Passage provided -
Note: In 2021, I’m writing a new blog post every weekend or so. This is number 31 of 52.
Note: Turns out Matt Walker’s book Why We Sleep isn’t so excellent after all, contrary to what I said in this entry when I posted it on 6 August 2021. In November 2019, Moscow-based independent researcher Alexey Guzey, who has a background in economics and math, posted a devastating critique of Walker’s bestseller, which Guzey put together across two months (and updated most recently in April 2021). I regret the blunder, and highly recommend checking out Guzey’s critique.
From my teens until my early thirties, the whole ordeal of trying to fall asleep was a nightmare for me. I was frequently late for high school; a gruff principal, patrolling the hallways, would bark “Why are we late!” at me as I dragged myself into the prison-like building. I never had an answer for him. Subsequently, paid-jobs were a challenge back then too, as a result of the sleep problem. Psychiatrists generally said there was little to nothing I could do about it, besides swallow their pills and pay their bills. Many people, not just psychiatrists, told me I was defective and needed to get on federal disability. There seemed to be no answers anywhere.

Given data -
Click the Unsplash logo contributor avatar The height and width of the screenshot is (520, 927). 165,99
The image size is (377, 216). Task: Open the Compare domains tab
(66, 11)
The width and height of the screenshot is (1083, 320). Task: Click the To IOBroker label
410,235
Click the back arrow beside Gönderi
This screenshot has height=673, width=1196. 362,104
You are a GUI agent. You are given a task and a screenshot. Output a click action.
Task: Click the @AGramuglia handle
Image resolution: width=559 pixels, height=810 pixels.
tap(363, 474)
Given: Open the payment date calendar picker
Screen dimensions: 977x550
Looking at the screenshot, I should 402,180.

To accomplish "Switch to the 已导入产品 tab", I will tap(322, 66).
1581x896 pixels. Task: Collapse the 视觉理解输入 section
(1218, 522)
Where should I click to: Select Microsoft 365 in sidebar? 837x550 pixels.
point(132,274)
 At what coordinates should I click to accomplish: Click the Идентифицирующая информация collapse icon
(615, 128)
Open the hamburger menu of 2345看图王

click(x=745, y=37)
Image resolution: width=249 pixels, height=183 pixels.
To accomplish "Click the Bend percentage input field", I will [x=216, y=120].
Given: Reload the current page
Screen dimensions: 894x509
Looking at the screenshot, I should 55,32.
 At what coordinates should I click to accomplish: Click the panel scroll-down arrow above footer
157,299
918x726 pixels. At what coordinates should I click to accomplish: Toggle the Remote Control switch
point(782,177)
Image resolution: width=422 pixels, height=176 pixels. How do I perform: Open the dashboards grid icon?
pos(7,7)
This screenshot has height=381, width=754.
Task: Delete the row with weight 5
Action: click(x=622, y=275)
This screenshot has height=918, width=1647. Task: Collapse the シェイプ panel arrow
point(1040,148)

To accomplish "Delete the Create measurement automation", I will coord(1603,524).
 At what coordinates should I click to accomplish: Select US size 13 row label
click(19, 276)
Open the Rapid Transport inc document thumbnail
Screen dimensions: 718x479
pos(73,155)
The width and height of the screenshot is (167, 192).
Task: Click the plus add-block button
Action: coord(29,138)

What you need to do - Quote the sleep blog post word for word between "Note: Turns out" and "out Guzey’s critique.", inclusive.

Answer to the task -
Note: Turns out Matt Walker’s book Why We Sleep isn’t so excellent after all, contrary to what I said in this entry when I posted it on 6 August 2021. In November 2019, Moscow-based independent researcher Alexey Guzey, who has a background in economics and math, posted a devastating critique of Walker’s bestseller, which Guzey put together across two months (and updated most recently in April 2021). I regret the blunder, and highly recommend checking out Guzey’s critique.